Functional Literacy Applied to Human Trafficking

Most people think of literacy as the ability to read, write, and numeracy. But another type of literacy exists. Functional literacy is about developing and enhancing the skills that society needs to function. It is the application of practical know-how to survive and thrive. The ability to combine functional literacy with traditional literacy presents a powerful case for sustainable change.

Agriculture: Combination of Experience + Education

Consider agriculture. Many illiterate farmers in developing countries understand and respect the land they farm. Their local knowledge, which is passed down from generation to generation, is a critical success factor for successful crops. However, they often fail to improve their skills because they are not educated in new farming practices and technologies that could enhance traditional methods. Studies have shown that the more educated farmers become, the higher their ability to adapt to change in the agricultural landscape. Furthermore, they were able to rapidly adopt technology and innovative solutions.

Human Trafficking

This powerful combination of functional literacy and traditional literacy doesn’t stop in agriculture. It can be applied to human trafficking victims. Every day, service care providers learn how they can better serve victims. However, their expertise often stops outside their organizations. During the Organization for Security and Co-operation in Europe (OSCE) conference in April 2022, a rich diversity of speakers shared their practical insights on improving victim care and protection. The challenge is how to take functional literacy and create a new care system model. It will take multi-level collaboration, technology, secure data sharing, need assessment standardisation, and a trust network between care chain partners. The result could be an overarching system that matches specific victim needs to specific care providers.

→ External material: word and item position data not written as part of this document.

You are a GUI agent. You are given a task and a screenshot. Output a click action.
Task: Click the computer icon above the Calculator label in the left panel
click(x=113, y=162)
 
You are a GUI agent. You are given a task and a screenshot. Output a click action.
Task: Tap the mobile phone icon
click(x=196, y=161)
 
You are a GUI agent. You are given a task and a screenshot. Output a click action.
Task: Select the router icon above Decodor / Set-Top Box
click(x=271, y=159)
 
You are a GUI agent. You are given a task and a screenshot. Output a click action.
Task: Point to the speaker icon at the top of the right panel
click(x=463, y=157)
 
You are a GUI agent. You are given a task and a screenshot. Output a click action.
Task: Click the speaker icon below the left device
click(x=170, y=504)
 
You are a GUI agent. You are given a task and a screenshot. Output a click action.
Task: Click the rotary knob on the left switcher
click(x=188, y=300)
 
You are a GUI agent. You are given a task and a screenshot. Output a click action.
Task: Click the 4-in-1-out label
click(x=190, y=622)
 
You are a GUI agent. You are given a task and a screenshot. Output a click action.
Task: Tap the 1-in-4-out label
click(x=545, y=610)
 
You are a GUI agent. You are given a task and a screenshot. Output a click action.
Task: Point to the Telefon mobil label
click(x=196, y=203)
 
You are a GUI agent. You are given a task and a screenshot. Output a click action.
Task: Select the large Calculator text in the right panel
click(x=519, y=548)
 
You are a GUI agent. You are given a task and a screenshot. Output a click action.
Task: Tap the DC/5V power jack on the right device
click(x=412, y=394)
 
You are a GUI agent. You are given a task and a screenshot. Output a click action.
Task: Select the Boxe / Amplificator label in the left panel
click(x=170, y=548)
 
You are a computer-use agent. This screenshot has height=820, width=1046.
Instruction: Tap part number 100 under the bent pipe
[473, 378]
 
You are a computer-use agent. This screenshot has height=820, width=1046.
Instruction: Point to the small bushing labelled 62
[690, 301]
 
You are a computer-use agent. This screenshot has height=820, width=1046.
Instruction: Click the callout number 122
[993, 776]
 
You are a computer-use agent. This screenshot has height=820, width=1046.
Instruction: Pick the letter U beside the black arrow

Share the Functional Literacy

In OSCE breakout sessions on gender-sensitive approaches to victim care, panelists discussed their real-world observations in how gender stereotypes and biased environments can conflict with care services. A key question emerged – how to develop gender-sensitive protection strategies? Miroslav Jovanovic,Centre for Protection of THB Victims, Serbia, outlined a customized approach. Comprehend the type of exploitation (and its consequences) match the victims’ needs to necessary services.

But an issue can arise that not all service providers can offer all necessary services. Nurzhan Tulegabylova, Director of the Public Fund “El Agartuu” NGO in Kyrgyz Republic, acknowledged that not all care organizations are capable of working with different types of victims. She urged the audience to define approaches based on gender considerations such age, social class, and culture and become the bridge to recovery through proper victim assessment and protective services.

During her presentation, Dina Dominitz, the National Anti-Trafficking Coordinator and Head of the Anti-Trafficking unit at the Ministry of Justice of Israel, shared an innovative approach. The culmination of the practical experience of the care providers (functional literacy) combined with education was to switch from a “One-size fits all” framework into a “One-Stop Shop” model of holistic and flexible services based on victim needs.

Care providers will continue to accumulate functional literacy, but we cannot forget to add victims’ voices as part of the  solution. In 2020, Suamhirs Piraino-Guzman, was appointed by the UN Attorney General to the UN Voluntary Fund for Victims of Contemporary Forms of Slavery and Trafficking and as the Special Rapporteur on the Labour and Sexual Exploitation of Children, Especially Boys. His comments at the OSCE conference reminded us of the “power of survivors’ viewpoints in setting up care systems with holistic and synergistic assistance from all society for the long-term.”

Build the Future

These examples show a growing realistic awareness of victims needs in the care lifecycle that can act as a functional literacy to form the foundation for a new care system. Imagine a world where a national chain of care team providers can seamlessly interact with each other to ensure that trafficking victims receive appropriate and timely services for recovery.

This won’t happen automatically. It means defining and connecting the entire chain of care providers and capabilities at every level: local, regional, national, and perhaps eventually, international. It is about using technology in a new way to generate collaborative care data environments with resources and capabilities who can securely exchange and share and respond to client data based on need assessments. With the incredible stride forward with machine-learning for patient care in the healthcare sector, surely this is a viable future for human trafficking victims.